Will my history degree be recognised?

You should have absolutely no problem with recognition of a history degree from a good university. If you are satisfied with the overall quality of the university and the reputation of its history department then it is unlikely that you will ever be at a disadvantage if you study history abroad.

All degrees within the European Union should be viewed equally although it is always a good idea to investigate the reputation of your chosen university.

Does it make sense to study history abroad?

It really depends on your personal interests. If you study history abroad it is unlikely that you will be studying British history. If you are interested in the history of a different country then it might make sense to go there and study.

In recent years some universities in non-English speaking countries have launched History degrees where English is the sole language of instruction. With the range of English-taught study programmes in History expanding fast, you will have a wide range of options to choose from even if you don't speak any foreign languages.

What else should I bear in mind?

If you are interested in American history you might want to look for degrees in American Studies that will include some history alongside other subjects.

> [Raw data]
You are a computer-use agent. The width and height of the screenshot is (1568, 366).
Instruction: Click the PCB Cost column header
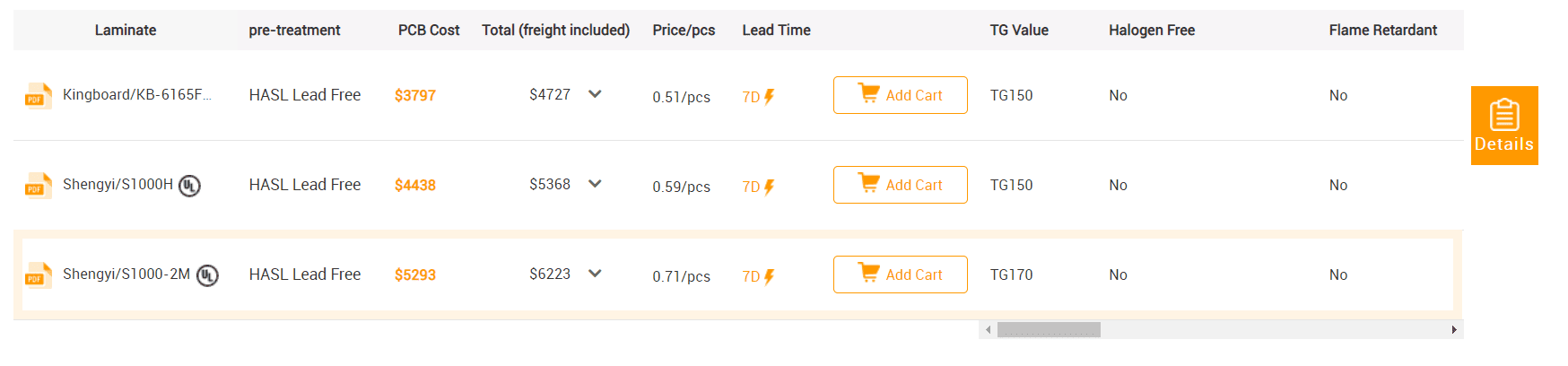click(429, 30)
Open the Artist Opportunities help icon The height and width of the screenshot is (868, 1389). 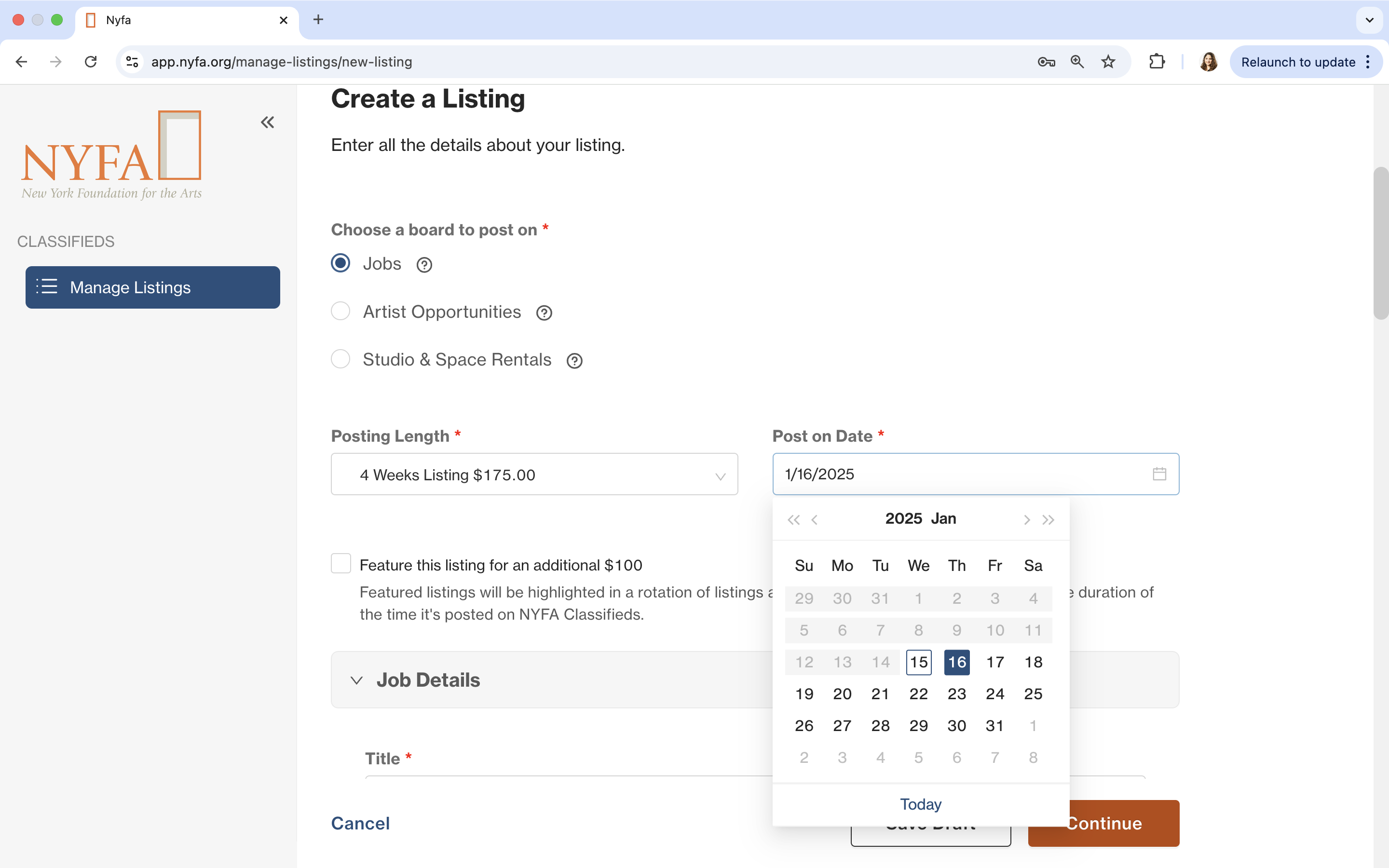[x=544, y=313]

---

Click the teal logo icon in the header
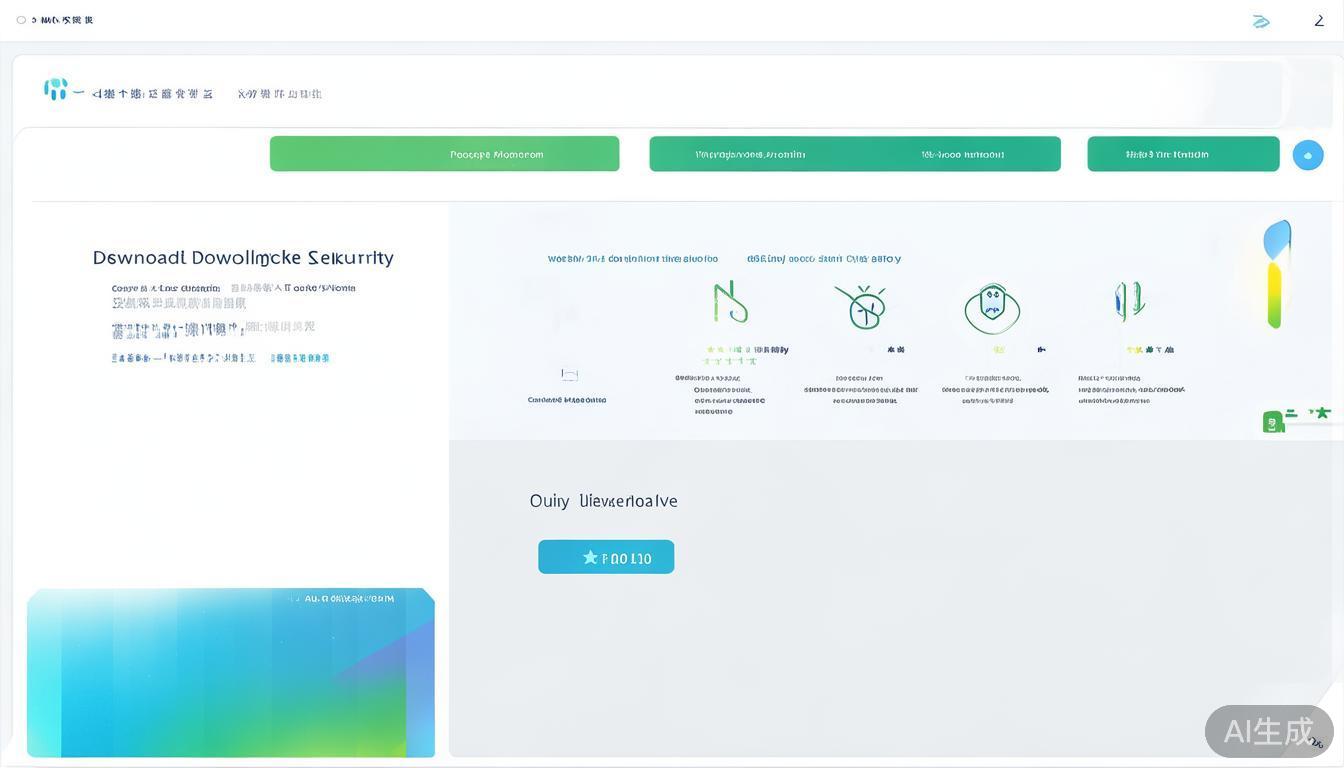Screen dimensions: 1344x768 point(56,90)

---

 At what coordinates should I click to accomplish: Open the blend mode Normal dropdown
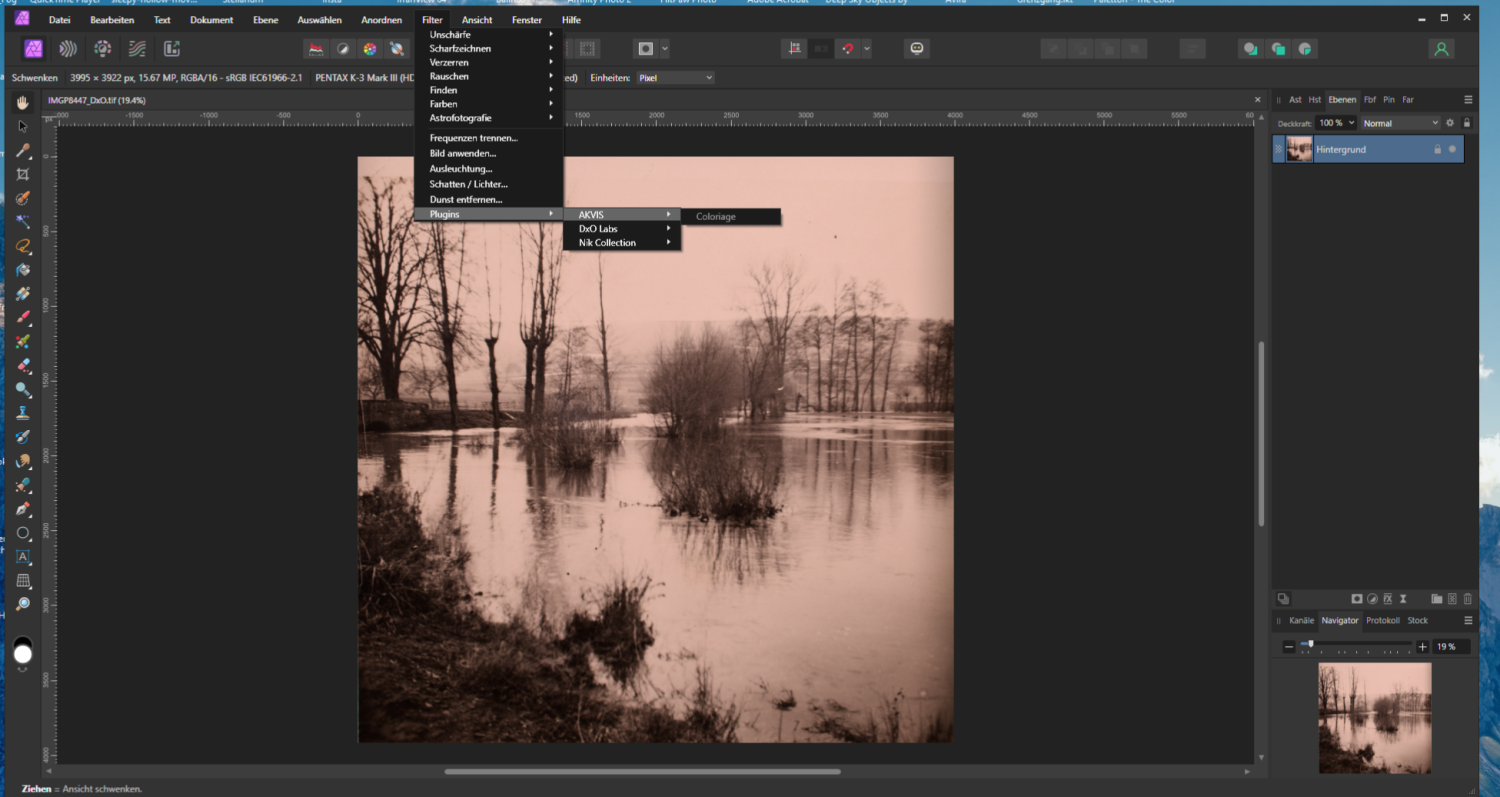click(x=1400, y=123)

> [Objective] According to the text on studying history abroad, what kind of degree might someone interested in American history look for?

> [Response] A degree in American Studies, which includes some history alongside other subjects.